---------- Extracted records ----------
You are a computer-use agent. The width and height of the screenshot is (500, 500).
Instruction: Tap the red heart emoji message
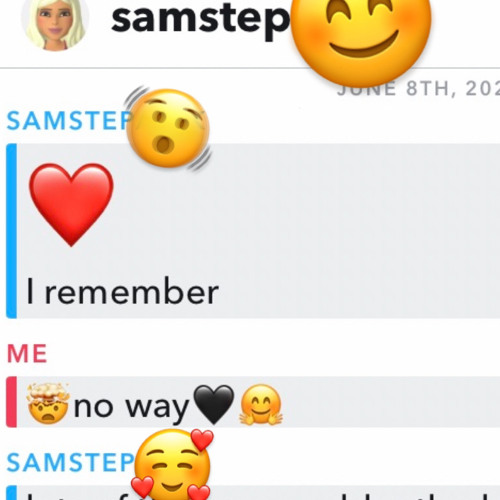[x=71, y=204]
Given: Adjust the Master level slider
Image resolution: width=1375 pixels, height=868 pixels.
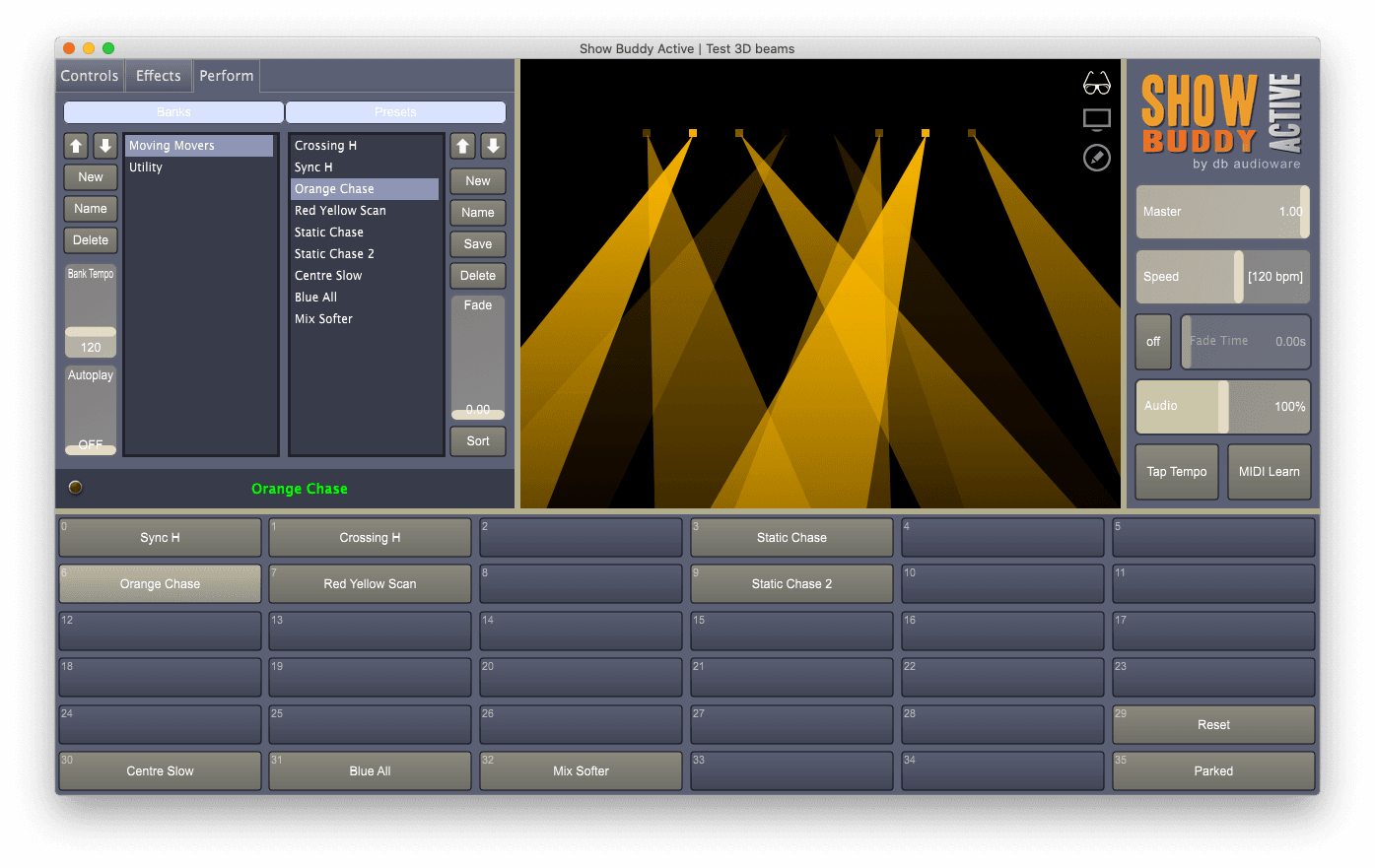Looking at the screenshot, I should click(1222, 212).
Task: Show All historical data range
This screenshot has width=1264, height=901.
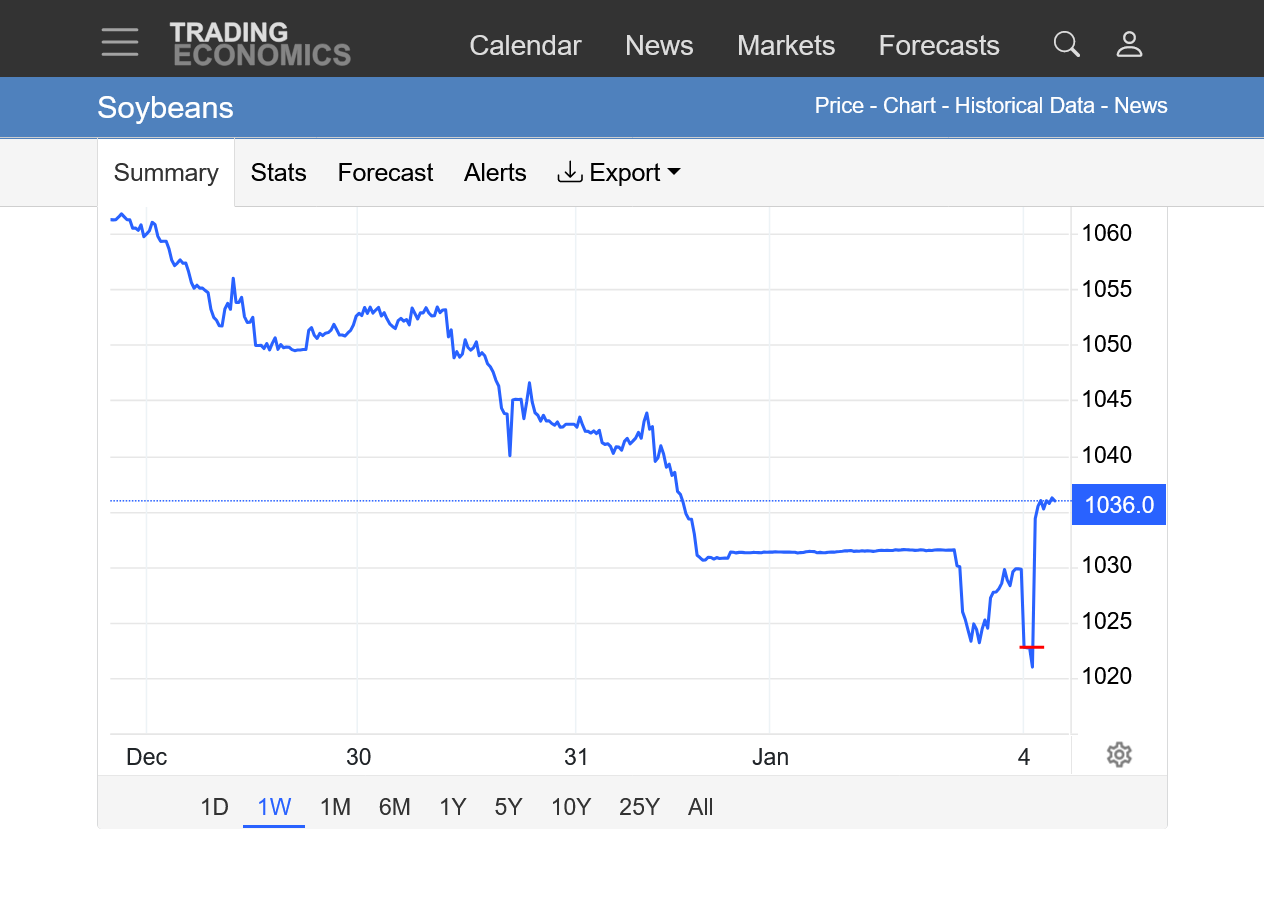Action: pyautogui.click(x=700, y=807)
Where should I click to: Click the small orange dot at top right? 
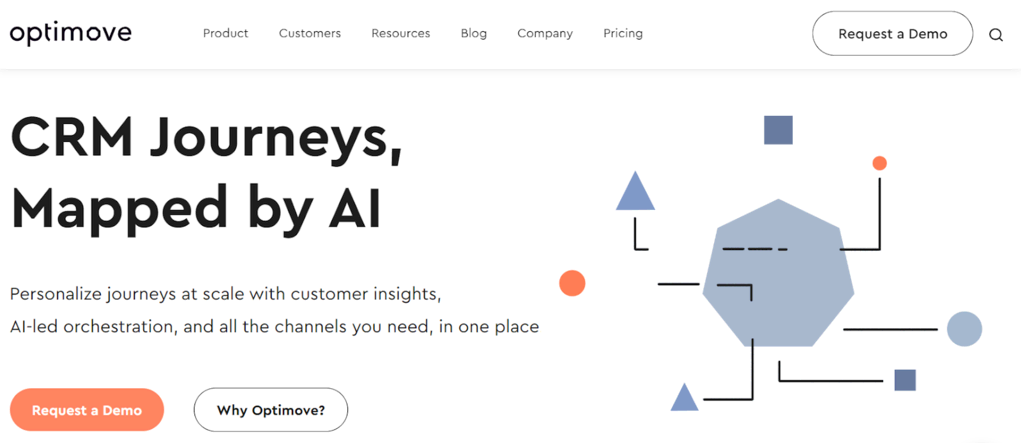point(879,163)
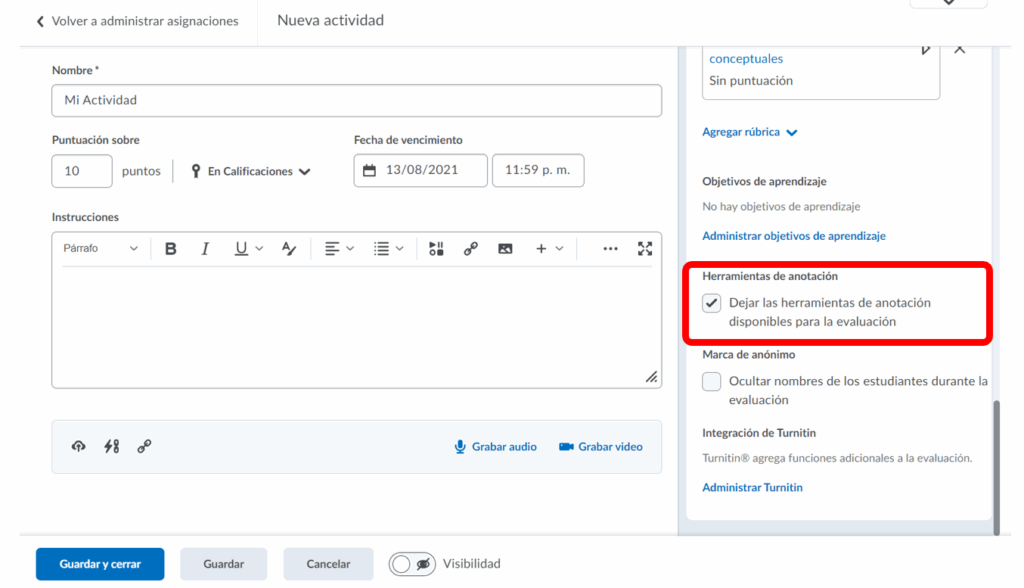Open the Párrafo format dropdown

click(100, 249)
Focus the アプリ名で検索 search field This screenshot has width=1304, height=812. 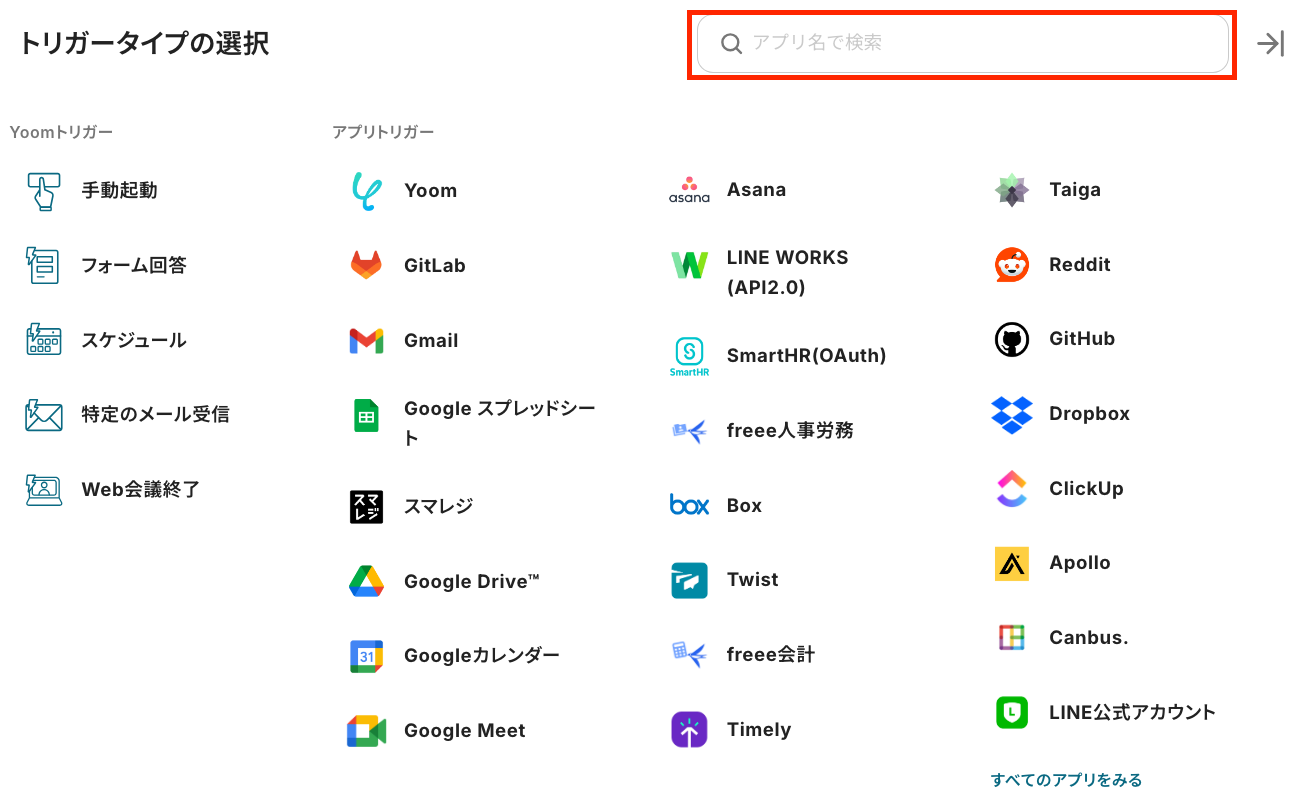point(962,44)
----------
● **Your instructions**
Pictures stay out. Repeat only the lines from the beginning of the data through the line that has "Given: Adjust the Master level slider".

● **Response to this task**
You are a computer-use agent. The width and height of the screenshot is (500, 500).
Instruction: Tap the red heart emoji message
[x=71, y=204]
Given: Adjust the Master level slider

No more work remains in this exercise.